I, Vicki, did not understand my own behavior.  I am not really sure what I was feeling other than a compelling need to protect my daughter.  When I would try and be rational with myself, it did not help. I did not believe Jody was or would molest our daughter.  I knew my behavior was bizarre, but I had a physical, overpowering need to jump between him and them any time he got physically close.   And that is what I would do especially with the oldest.   I was protecting my daughter, which my mother had not done for me—I was the oldest daughter in my family.  To save my life I couldn’t explain my behavior but the compulsion was powerful.  As it would turn out my body was already remembering things that my mind was not ready to accept.  Even though I did not remember any details I knew the word “molested” applied to me.  I knew that my father had molested me when I was eleven years old. 

The information about Vicki’s childhood was not new.  From the beginning Vicki had let me know that it came with her—a kind of package deal.  She felt in some way that she was damaged goods and that I needed to know that.  But the truth was that we both came from dysfunctional families and there had been an undertone of discord in our relationship from the beginning that occasionally erupted into scrimmages.  Getting along was often difficult and we suspected it was, at least, partially due to our childhoods.  We did way too much fighting and we knew it; we just didn’t know what to do about it even after several years of professional therapy.  For her part, Vicki had started incest therapy that spring, but with all we had to do moving into the house it was only half-hearted.   What we didn’t know was that her strange behavior regarding our daughter was merely the visible tip of a huge iceberg that we would yet learn about.

With our house flaring up almost every night at dinner, Vicki and I both saw the need to get serious about her therapy.  And that turned out to be like opening a door and walking into a world that neither of us had known existed.  In our wildest imagination we could never have dreamed it.  We would go from the sordid further into darkness to raw evil and beyond into another world that strained credibility.
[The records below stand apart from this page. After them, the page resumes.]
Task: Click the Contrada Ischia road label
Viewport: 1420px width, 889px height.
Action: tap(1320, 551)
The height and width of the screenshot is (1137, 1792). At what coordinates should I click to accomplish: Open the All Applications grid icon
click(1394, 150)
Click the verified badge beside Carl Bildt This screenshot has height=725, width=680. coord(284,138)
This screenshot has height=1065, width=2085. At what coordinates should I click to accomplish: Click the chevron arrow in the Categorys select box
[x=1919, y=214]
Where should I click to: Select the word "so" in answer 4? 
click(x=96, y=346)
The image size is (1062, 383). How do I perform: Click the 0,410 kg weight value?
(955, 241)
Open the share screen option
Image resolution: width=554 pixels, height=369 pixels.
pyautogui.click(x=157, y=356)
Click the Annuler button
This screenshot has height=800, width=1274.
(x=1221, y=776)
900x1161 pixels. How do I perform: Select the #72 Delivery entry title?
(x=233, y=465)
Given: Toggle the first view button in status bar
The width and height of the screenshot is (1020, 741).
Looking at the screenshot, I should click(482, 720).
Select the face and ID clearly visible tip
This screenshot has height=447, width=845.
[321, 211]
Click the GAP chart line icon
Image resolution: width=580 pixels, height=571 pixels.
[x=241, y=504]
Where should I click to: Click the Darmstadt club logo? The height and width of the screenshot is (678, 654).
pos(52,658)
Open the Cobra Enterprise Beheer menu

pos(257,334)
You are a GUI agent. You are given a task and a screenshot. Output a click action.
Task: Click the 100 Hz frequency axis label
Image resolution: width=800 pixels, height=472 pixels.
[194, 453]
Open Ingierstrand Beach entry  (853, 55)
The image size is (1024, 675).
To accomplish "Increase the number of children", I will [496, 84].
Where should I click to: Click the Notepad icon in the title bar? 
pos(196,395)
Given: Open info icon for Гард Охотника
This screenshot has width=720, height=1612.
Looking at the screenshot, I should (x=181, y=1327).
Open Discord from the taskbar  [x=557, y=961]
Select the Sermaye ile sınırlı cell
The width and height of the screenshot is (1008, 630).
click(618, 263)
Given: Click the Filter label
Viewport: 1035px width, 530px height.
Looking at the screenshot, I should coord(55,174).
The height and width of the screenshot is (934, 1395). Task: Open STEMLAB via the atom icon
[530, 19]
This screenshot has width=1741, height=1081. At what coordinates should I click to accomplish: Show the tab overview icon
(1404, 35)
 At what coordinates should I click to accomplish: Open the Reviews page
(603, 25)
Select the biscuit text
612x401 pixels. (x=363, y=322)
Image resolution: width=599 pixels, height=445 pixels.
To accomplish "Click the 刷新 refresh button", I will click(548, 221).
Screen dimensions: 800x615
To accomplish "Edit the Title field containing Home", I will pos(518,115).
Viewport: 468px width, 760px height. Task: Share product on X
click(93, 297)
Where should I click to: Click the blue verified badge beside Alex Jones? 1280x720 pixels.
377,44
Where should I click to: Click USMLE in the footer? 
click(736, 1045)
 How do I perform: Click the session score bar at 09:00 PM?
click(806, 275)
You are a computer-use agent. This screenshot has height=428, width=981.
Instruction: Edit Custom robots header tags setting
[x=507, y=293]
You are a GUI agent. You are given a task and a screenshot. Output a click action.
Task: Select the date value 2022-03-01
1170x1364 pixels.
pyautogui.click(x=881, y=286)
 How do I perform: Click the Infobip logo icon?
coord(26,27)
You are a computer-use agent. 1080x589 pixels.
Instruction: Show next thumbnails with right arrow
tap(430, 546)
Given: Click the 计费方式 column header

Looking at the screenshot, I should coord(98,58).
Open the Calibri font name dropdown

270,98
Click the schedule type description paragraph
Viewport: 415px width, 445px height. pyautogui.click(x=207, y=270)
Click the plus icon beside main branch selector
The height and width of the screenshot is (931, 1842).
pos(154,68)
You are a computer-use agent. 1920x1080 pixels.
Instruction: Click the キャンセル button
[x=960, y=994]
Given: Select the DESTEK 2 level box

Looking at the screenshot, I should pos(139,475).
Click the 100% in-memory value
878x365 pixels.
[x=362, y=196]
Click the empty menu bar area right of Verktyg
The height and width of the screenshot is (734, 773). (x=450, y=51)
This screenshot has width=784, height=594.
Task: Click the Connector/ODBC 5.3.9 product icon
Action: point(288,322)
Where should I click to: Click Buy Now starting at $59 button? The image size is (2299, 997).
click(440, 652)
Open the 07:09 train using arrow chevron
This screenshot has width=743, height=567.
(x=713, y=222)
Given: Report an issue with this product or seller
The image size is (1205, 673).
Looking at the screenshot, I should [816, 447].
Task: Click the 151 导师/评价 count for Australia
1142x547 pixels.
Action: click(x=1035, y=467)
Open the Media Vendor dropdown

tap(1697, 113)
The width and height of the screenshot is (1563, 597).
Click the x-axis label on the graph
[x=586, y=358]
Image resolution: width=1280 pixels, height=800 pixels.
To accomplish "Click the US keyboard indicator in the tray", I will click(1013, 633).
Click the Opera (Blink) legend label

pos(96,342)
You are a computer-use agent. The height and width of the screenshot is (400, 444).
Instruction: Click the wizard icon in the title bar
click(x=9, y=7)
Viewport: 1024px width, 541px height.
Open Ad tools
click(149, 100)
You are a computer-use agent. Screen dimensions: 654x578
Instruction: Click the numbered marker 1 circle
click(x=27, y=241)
It was hard to believe that Vicki could not remember some of the things that had happened to her as a child, but then upon further reflection, it easy to see why she would not want to remember her childhood.  Who would want to live in that kind of world? 

This chapter of my life is a really hard one for me.  I have always loved kids partly because my mom did and partly because I saw so many hurt when I was growing up (but I didn’t know this at the time).  I considered babysitting as a teen to be an honor, much better than dating.  So it was not surprising that Jody and I had 5 kids in 6 years.  That made 6 kids with my oldest from a previous marriage. 

I did not recognize how much my oldest daughter looked just like me at age 11 until I began probing my inexplicable behavior.  With only the vaguest memory of being molested at that age, I had promised myself growing up that the same thing would not happen to my daughters.  At all costs, I was going to do it right this time; I was going to protect my daughter.